National Center for Biotechnology Information, National Library of Medicine, National Institutes of Health, 8600 Rockville Pike, Bethesda, MD, 20894, USA.
BMC Bioinformatics. 2019 Jul 25;20(1):405. doi: 10.1186/s12859-019-2996-x.
Next-generation sequencing technologies can produce tens of millions of reads, often paired-end, from transcripts or genomes. But few programs can align RNA on the genome and accurately discover introns, especially with long reads. We introduce Magic-BLAST, a new aligner based on ideas from the Magic pipeline.
Magic-BLAST uses innovative techniques that include the optimization of a spliced alignment score and selective masking during seed selection. We evaluate the performance of Magic-BLAST to accurately map short or long sequences and its ability to discover introns on real RNA-seq data sets from PacBio, Roche and Illumina runs, and on six benchmarks, and compare it to other popular aligners. Additionally, we look at alignments of human idealized RefSeq mRNA sequences perfectly matching the genome.
We show that Magic-BLAST is the best at intron discovery over a wide range of conditions and the best at mapping reads longer than 250 bases, from any platform. It is versatile and robust to high levels of mismatches or extreme base composition, and reasonably fast. It can align reads to a BLAST database or a FASTA file. It can accept a FASTQ file as input or automatically retrieve an accession from the SRA repository at the NCBI.
下一代测序技术可以从转录本或基因组中产生数以千万计的读段,通常是成对的。但是,很少有程序可以在基因组上对 RNA 进行比对,并准确地发现内含子,尤其是对于长读段而言。我们介绍了 Magic-BLAST,这是一种基于 Magic 管道思路的新比对器。

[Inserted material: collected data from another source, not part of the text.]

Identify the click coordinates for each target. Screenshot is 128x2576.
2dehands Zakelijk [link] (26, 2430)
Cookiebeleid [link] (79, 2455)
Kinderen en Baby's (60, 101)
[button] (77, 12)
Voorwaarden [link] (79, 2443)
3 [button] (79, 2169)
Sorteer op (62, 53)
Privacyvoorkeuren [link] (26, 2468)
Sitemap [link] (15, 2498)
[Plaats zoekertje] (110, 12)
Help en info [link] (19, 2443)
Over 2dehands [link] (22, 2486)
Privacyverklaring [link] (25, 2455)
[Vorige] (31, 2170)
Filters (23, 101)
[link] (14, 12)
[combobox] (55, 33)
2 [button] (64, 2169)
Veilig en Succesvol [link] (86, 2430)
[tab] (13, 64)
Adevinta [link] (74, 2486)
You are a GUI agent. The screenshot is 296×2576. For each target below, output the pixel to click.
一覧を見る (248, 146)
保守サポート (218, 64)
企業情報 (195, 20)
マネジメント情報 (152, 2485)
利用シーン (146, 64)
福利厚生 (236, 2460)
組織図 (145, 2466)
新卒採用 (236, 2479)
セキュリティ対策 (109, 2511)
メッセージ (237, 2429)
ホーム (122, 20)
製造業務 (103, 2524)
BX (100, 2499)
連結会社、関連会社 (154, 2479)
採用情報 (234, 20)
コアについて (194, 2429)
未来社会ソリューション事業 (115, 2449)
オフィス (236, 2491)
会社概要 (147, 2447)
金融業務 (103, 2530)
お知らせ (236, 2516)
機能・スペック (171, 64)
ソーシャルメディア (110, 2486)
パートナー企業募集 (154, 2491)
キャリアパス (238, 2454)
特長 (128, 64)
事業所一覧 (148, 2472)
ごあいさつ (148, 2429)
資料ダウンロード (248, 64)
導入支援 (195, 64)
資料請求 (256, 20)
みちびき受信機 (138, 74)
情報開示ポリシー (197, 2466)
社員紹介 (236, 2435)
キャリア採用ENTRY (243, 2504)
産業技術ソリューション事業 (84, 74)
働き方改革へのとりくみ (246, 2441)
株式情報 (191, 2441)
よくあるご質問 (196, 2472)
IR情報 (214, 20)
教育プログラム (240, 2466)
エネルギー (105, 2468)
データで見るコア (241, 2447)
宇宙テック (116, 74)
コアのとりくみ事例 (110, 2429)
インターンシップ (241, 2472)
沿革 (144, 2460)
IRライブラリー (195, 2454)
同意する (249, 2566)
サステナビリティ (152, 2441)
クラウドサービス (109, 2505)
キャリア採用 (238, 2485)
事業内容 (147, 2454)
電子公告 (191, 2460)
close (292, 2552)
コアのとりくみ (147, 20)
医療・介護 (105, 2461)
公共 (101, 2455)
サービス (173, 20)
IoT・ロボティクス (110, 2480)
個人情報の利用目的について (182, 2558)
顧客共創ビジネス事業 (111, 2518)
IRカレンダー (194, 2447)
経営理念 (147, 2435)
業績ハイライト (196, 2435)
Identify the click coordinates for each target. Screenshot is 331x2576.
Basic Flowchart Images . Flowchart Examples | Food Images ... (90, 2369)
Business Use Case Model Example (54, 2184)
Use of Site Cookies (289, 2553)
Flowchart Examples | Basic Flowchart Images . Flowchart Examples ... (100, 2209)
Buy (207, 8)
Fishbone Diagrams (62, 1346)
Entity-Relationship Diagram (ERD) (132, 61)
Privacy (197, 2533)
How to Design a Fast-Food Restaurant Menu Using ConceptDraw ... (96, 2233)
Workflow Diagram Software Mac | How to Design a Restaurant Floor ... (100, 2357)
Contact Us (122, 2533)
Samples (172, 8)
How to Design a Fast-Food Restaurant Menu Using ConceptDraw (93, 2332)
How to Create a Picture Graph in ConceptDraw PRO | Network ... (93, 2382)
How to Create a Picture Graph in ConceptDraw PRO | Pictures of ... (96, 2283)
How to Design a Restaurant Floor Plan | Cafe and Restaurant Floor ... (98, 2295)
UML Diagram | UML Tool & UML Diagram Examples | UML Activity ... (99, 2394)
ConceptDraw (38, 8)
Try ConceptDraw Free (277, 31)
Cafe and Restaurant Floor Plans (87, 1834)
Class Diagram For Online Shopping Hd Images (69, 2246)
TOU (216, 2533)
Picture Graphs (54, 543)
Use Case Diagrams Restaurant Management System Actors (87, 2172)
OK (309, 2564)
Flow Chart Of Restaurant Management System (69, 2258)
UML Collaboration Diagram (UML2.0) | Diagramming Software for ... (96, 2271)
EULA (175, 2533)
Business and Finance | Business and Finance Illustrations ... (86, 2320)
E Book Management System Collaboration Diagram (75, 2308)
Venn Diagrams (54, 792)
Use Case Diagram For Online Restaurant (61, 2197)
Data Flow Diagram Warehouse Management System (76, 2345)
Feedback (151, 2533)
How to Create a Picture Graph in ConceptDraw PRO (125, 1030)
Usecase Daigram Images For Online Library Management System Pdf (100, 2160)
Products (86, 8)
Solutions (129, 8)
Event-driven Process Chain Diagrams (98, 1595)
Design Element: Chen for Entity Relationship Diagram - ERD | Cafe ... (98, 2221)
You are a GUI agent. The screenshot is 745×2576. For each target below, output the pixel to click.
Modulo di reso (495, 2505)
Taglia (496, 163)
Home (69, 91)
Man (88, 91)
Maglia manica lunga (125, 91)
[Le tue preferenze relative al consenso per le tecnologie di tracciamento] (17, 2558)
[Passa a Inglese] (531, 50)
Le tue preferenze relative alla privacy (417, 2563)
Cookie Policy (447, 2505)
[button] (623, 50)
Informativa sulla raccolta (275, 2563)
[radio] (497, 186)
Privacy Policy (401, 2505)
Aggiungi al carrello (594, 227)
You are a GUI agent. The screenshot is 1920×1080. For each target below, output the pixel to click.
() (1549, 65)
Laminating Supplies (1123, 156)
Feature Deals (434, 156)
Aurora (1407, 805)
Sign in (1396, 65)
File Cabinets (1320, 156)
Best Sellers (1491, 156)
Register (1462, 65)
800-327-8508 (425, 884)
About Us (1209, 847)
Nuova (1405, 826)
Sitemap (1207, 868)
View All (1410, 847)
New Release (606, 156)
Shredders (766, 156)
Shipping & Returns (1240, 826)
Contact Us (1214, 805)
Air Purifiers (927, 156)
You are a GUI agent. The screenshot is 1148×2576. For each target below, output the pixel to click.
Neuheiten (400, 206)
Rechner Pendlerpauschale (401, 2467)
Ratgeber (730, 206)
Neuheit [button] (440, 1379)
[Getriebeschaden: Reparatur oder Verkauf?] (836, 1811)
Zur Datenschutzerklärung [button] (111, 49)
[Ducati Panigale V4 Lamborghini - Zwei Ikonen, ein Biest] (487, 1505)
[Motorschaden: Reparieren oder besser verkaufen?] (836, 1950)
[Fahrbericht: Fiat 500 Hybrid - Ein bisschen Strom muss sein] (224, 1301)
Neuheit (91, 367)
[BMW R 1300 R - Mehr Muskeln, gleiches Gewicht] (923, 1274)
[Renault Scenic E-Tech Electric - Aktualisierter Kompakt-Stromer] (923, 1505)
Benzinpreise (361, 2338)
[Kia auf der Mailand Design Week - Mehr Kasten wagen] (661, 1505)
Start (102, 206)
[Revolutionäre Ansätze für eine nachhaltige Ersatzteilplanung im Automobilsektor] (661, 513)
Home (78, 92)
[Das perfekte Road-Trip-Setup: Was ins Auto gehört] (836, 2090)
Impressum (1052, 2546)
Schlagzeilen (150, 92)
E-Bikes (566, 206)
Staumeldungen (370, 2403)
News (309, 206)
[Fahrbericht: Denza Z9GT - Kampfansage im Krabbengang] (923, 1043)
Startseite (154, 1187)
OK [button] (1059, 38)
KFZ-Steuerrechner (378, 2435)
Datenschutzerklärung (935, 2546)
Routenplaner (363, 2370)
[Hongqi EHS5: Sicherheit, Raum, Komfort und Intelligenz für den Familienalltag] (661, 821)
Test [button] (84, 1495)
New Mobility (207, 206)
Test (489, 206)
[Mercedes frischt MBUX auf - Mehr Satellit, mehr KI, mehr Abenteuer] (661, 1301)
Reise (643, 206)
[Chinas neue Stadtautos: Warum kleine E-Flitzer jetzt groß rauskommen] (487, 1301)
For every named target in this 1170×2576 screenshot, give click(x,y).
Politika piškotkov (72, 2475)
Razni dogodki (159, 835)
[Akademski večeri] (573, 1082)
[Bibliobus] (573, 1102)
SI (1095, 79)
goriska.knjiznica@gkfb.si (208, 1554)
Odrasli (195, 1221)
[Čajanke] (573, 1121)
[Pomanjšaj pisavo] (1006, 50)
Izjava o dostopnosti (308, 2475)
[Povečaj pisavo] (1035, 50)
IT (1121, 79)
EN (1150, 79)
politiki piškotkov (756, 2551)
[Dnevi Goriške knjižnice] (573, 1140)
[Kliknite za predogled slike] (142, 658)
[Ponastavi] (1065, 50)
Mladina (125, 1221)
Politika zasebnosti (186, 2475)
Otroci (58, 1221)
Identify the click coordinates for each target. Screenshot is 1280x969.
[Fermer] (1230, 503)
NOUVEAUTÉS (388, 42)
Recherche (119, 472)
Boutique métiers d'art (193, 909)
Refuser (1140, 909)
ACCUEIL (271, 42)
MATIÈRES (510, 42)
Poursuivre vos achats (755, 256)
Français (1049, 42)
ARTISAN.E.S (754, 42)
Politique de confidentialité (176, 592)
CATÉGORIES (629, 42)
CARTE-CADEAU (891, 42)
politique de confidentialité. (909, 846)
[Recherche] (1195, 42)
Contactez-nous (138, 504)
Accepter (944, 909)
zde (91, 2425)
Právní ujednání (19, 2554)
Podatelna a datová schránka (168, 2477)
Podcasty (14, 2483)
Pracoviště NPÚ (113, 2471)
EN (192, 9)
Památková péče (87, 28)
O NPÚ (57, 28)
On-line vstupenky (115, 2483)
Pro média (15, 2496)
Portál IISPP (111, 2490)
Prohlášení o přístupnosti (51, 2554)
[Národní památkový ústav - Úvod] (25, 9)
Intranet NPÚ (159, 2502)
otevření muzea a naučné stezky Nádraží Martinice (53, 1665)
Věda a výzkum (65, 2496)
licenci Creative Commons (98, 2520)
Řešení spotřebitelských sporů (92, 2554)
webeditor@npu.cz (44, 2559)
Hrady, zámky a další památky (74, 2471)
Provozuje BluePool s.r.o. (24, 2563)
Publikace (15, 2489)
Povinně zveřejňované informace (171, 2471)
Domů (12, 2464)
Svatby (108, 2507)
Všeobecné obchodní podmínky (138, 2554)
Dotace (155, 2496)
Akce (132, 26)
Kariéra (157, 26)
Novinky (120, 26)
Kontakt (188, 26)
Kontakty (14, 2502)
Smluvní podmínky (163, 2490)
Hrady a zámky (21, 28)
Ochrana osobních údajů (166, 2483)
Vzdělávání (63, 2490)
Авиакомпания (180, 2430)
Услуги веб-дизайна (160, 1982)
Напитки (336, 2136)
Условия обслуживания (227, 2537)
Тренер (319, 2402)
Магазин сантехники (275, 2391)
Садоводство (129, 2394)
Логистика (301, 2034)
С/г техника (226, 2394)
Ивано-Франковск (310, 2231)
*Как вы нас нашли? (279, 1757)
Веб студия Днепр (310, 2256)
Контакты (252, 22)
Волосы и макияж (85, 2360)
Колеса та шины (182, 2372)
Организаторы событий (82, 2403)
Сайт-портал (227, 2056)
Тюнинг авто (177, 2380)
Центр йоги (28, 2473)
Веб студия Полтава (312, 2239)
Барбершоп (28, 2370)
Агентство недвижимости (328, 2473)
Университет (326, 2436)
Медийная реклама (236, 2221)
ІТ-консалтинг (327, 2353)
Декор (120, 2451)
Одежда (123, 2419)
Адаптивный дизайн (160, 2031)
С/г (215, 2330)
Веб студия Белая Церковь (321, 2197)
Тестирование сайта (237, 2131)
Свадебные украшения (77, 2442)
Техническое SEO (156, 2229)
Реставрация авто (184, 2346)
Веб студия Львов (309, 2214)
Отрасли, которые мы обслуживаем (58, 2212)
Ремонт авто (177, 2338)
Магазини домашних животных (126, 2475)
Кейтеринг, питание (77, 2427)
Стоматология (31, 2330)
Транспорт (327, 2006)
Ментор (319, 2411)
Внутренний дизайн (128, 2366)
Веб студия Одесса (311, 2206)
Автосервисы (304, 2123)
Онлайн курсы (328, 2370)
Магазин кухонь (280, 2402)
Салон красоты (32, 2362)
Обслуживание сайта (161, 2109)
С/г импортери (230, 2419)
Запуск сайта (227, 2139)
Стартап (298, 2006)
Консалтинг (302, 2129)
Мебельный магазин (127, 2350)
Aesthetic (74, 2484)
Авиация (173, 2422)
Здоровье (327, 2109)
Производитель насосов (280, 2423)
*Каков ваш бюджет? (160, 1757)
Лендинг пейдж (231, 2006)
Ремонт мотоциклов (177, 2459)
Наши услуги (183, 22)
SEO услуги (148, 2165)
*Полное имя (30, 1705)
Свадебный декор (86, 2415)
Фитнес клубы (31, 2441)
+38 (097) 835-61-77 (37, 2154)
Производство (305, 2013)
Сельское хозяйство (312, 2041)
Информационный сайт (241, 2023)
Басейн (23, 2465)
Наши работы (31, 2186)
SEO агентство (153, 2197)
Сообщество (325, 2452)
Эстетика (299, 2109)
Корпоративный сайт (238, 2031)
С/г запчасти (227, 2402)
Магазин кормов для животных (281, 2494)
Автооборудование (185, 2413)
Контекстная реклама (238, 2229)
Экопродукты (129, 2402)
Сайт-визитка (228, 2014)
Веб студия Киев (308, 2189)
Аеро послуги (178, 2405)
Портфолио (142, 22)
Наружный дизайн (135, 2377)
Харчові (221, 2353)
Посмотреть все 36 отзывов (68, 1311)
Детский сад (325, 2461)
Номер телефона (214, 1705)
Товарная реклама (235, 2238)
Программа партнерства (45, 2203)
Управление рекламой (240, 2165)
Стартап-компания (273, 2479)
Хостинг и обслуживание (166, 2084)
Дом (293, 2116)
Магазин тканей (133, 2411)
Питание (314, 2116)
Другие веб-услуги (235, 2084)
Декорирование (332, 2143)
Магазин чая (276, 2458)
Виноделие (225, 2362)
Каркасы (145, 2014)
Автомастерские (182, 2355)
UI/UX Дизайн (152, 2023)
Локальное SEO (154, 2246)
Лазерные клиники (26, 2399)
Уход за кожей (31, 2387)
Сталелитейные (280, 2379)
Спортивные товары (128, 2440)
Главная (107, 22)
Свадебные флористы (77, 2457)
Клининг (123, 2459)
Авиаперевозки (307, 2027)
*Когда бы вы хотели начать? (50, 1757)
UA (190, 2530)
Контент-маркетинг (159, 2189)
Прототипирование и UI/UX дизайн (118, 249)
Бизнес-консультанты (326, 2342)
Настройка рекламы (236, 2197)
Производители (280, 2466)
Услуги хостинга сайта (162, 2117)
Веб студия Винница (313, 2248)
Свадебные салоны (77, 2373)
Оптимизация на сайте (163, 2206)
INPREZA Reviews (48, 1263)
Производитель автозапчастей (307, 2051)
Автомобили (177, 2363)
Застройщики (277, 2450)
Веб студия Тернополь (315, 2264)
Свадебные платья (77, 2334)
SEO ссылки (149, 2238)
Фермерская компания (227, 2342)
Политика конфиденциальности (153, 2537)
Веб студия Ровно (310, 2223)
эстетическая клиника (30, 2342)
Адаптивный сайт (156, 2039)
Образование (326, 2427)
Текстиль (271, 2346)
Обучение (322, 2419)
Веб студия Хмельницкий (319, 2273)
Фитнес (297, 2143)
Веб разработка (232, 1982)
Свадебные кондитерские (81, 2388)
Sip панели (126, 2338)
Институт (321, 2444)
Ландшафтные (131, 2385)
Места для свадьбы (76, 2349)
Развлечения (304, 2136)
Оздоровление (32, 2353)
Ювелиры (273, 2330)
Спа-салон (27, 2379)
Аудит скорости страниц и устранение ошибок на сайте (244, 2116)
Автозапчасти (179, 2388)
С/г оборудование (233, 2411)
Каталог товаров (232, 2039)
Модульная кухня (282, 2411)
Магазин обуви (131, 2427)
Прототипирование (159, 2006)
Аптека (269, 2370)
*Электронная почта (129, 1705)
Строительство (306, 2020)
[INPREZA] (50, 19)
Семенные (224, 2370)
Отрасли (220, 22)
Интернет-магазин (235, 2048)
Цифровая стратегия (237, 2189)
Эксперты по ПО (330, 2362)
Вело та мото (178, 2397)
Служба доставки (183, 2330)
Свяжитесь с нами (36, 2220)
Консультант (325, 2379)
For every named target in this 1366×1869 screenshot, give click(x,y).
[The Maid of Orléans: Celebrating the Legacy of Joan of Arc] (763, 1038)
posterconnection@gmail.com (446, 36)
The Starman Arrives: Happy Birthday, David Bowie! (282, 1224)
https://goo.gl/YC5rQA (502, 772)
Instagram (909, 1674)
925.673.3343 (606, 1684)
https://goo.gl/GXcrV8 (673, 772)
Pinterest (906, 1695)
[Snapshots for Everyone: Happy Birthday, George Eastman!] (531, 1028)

Magic-BLAST 使用了一些创新技术,包括优化拼接比对得分和在种子选择期间进行选择性屏蔽。我们评估了 Magic-BLAST 准确映射短序列或长序列的性能,以及在 PacBio、Roche 和 Illumina 运行以及六个基准测试上发现内含子的能力,并将其与其他流行的比对器进行了比较。此外,我们还研究了与基因组完全匹配的人类理想化 RefSeq mRNA 序列的比对。
我们表明,Magic-BLAST 在广泛的条件下在发现内含子方面表现最佳,在映射长度超过 250 个碱基的读段方面表现最佳,无论来自哪个平台。它具有很强的通用性和鲁棒性,可以处理高错配率或极端碱基组成,并且速度合理。它可以将读段与 BLAST 数据库或 FASTA 文件对齐。它可以接受 FASTQ 文件作为输入,也可以自动从 NCBI 的 SRA 存储库中检索访问号。